Examen du projet de loi pour la Sécurité publique

Examen du projet de loi pour la Sécurité publique
7 février 2017

Le projet de loi pour la Sécurité publique a été présenté par le ministre de l'Intérieur à l'Assemblée nationale le 7 février 2017.


- Seul le prononcé fait foi -
Monsieur le Président,

Monsieur le Rapporteur,

Mesdames et Messieurs les Député(e)s,

Vous comprendrez aisément que je commence mon intervention en saluant une nouvelle fois le courage, le jugement et la détermination des militaires du 1er régiment de chasseurs parachutistes de Pamiers, déployés dans le cadre de l’opération Sentinelle. Ils ont fait face avec sang-froid et professionnalisme à l’agression terroriste dont ils étaient la cible vendredi dernier au Carrousel du Louvre.  Je veux leur rendre hommage et les féliciter, comme j’ai eu l’occasion de le faire, le jour même, avec Jean-Yves LE DRIAN et Audrey AZOULAY,  pour leur réactivité et leur parfaite maîtrise de la situation.

- **Action requise**
Traduisez en anglais cette phrase de l'extrait à lire : « Le projet de loi pour la Sécurité publique a été présenté par le ministre de l'Intérieur à l'Assemblée nationale le 7 février 2017. » Les lignes ci-après ne sont d'aucune utilité.

- **Données d'entrée**
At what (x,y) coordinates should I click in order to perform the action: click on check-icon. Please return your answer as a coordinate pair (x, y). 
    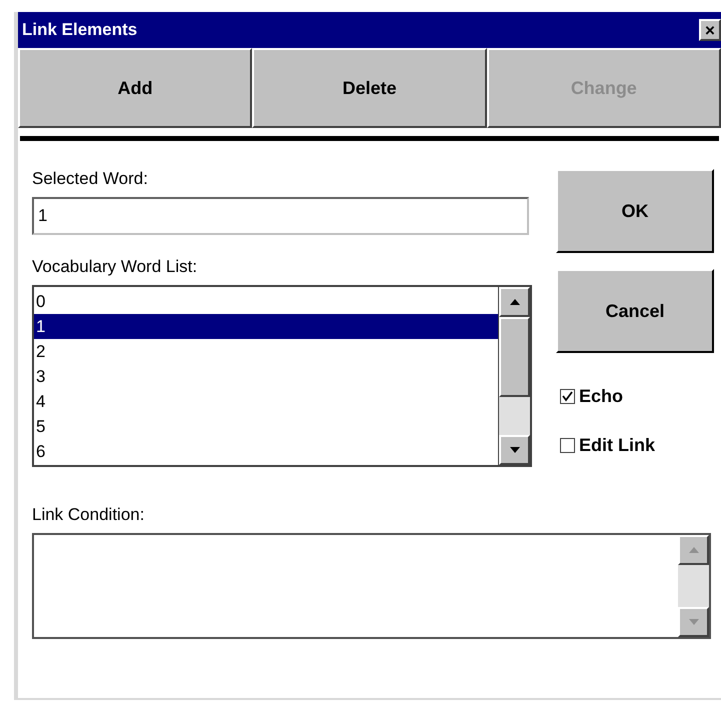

- **Votre solution**
The Public Security bill was presented by the Minister of the Interior to the National Assembly on February 7, 2017.